*TASK PROMPT:* All lines up to and including the one that contains "Screen dimensions: 950x764" are to be transcribed exactly, starting from the first line of the records.

*TASK INPUTS:*

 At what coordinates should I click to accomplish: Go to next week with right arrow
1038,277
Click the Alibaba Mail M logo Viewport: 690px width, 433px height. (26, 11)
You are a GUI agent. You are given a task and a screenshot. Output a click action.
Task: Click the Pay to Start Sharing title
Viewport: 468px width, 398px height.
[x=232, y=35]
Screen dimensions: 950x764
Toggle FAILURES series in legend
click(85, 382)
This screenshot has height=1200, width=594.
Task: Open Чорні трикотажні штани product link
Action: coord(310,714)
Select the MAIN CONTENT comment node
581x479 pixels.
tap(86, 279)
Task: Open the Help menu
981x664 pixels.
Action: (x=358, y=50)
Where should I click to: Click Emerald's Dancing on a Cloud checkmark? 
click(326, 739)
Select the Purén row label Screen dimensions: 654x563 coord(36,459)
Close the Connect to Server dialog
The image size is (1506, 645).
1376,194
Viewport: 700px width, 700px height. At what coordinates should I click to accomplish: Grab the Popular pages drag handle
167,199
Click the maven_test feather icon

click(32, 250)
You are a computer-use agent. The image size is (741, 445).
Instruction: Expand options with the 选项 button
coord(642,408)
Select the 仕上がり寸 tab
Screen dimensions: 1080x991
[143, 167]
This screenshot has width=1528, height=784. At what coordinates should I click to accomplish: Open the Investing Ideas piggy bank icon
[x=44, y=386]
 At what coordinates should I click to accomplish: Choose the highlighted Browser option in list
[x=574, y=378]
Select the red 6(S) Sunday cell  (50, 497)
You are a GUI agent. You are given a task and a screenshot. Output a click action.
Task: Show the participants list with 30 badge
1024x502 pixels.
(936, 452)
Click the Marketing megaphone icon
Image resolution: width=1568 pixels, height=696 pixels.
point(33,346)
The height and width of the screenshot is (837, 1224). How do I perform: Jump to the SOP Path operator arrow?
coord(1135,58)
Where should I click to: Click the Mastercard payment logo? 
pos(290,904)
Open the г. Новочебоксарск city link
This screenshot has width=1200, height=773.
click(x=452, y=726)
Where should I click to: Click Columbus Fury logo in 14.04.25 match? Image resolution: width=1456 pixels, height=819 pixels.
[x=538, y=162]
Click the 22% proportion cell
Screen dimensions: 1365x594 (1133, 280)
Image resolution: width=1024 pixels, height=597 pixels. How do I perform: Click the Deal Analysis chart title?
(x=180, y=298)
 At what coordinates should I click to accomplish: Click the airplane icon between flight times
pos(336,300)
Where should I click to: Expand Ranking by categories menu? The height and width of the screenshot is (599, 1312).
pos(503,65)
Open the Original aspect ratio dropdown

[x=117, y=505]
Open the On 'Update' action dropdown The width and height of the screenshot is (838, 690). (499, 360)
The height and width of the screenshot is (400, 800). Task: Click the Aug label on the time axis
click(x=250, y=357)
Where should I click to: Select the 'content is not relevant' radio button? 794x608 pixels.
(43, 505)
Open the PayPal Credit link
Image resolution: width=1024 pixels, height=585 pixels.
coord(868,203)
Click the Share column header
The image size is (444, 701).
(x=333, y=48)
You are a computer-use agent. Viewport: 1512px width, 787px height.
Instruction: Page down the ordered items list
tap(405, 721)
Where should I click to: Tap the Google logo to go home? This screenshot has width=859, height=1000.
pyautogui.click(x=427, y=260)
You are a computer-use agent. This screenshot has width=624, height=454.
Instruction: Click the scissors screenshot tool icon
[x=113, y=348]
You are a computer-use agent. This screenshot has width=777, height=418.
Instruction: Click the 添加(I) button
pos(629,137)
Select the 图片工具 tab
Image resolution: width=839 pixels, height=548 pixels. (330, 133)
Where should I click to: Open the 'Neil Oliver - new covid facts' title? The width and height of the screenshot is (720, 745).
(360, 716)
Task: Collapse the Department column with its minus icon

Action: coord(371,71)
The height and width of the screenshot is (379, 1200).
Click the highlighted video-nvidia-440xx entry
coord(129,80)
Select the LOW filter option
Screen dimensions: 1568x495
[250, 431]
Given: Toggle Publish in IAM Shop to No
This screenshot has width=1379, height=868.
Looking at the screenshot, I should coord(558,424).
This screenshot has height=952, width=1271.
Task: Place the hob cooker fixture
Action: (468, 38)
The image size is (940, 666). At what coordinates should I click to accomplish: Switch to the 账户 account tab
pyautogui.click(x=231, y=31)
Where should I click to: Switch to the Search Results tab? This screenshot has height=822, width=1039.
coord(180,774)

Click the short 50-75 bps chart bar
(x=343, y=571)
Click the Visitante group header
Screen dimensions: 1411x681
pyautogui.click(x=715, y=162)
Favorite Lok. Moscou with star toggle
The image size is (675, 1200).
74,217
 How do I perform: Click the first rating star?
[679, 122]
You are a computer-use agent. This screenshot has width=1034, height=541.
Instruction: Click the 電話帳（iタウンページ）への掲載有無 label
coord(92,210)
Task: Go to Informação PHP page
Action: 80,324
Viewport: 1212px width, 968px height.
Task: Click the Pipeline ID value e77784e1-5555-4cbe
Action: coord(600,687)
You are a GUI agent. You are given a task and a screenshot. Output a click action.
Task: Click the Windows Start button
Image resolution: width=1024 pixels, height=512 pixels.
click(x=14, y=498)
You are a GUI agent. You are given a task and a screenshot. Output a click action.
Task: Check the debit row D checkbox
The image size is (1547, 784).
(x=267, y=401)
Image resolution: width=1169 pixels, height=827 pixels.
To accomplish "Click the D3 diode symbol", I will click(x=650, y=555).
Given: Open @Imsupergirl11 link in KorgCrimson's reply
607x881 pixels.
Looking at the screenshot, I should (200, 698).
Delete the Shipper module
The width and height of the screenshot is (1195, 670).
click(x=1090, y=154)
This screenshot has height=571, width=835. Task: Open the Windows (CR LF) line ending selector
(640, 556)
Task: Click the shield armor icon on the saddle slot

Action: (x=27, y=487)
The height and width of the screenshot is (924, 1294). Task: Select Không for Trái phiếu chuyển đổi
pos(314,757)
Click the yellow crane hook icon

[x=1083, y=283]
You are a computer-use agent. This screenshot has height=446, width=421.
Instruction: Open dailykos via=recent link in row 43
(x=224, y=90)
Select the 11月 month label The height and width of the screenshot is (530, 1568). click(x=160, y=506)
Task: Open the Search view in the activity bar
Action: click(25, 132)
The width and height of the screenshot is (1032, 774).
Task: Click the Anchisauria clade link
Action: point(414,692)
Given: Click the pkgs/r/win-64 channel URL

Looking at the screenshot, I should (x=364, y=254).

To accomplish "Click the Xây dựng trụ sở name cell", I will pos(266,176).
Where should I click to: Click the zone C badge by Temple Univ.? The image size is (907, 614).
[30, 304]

*WRITTEN RESPONSE:*
 At what coordinates should I click to accomplish: Go to next week with right arrow
1038,277
Click the Alibaba Mail M logo Viewport: 690px width, 433px height. (26, 11)
You are a GUI agent. You are given a task and a screenshot. Output a click action.
Task: Click the Pay to Start Sharing title
Viewport: 468px width, 398px height.
[x=232, y=35]
Screen dimensions: 950x764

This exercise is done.